Russell Crowe semble également avoir collaboré de bonne grâce à la promotion du film. On l'a vu donner des interviews tout à fait charmantes, la plupart depuis sa maison en Australie –comme ce podcast pris au hasard, ou cette intervention dans l'émission de radio de Dan Le Batard, où il se fout gentiment des questions interminables de celui-ci.
À 21 ans, Russell Crowe chantait qu'il voulait être comme Marlon Brando. Pendant deux ans, au tournant du millénaire, il l'a été. Même lorsqu'il a joué le rôle du père de Superman, il se prenait pour Marlon Brando. Mais à la fin de sa carrière, l'acteur légendaire a enchaîné des films comme Don Juan DeMarco (1994) et L'Île du docteur Moreau (1996).
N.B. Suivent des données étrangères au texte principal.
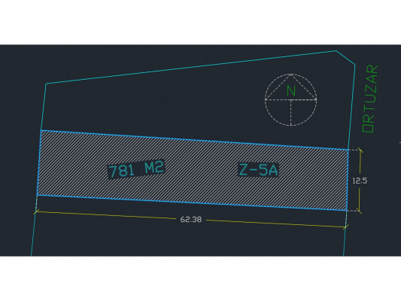Click the 781 M2 area label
Même si j'ai pris beaucoup de plaisir à regarder L'Exorciste du Vatican, je pense que Russell Crowe peut viser plus haut.
Parce que le fait est que Russell Crowe surjoue, à la manière du Marlon Brando de la fin, dans L'Exorciste du Vatican –parfois délicieusement, mais il surjoue. Il en allait de même pour sa performance, drôle mais stupide, dans Thor: Love and Thunder. Remarquez, je suis heureux qu'il s'amuse sur un plateau de tournage (ça paraît beaucoup plus sain qu'être exigeant et colérique).
Mais après avoir revu les films de sa brève période de gloire, marqués par une intensité et un naturalisme assumé, j'espère qu'un grand réalisateur trouvera le moyen d'employer Russell Crowe, comme Michael Mann, Ridley Scott et même Taylor Hackford l'ont fait.
Jeffrey Wigand, Maximus et le négociateur Terry Thorne, malgré les différences de traitement cinématographique, étaient des hommes tiraillés entre leurs impulsions et leurs convictions les plus farouches, et qui se frayaient un chemin à travers leurs histoires avec une grâce physique et un intellect toujours sur le qui-vive. Quel bonheur ce serait si Hollywood produisait à nouveau le genre de films qui requièrent pareils talents.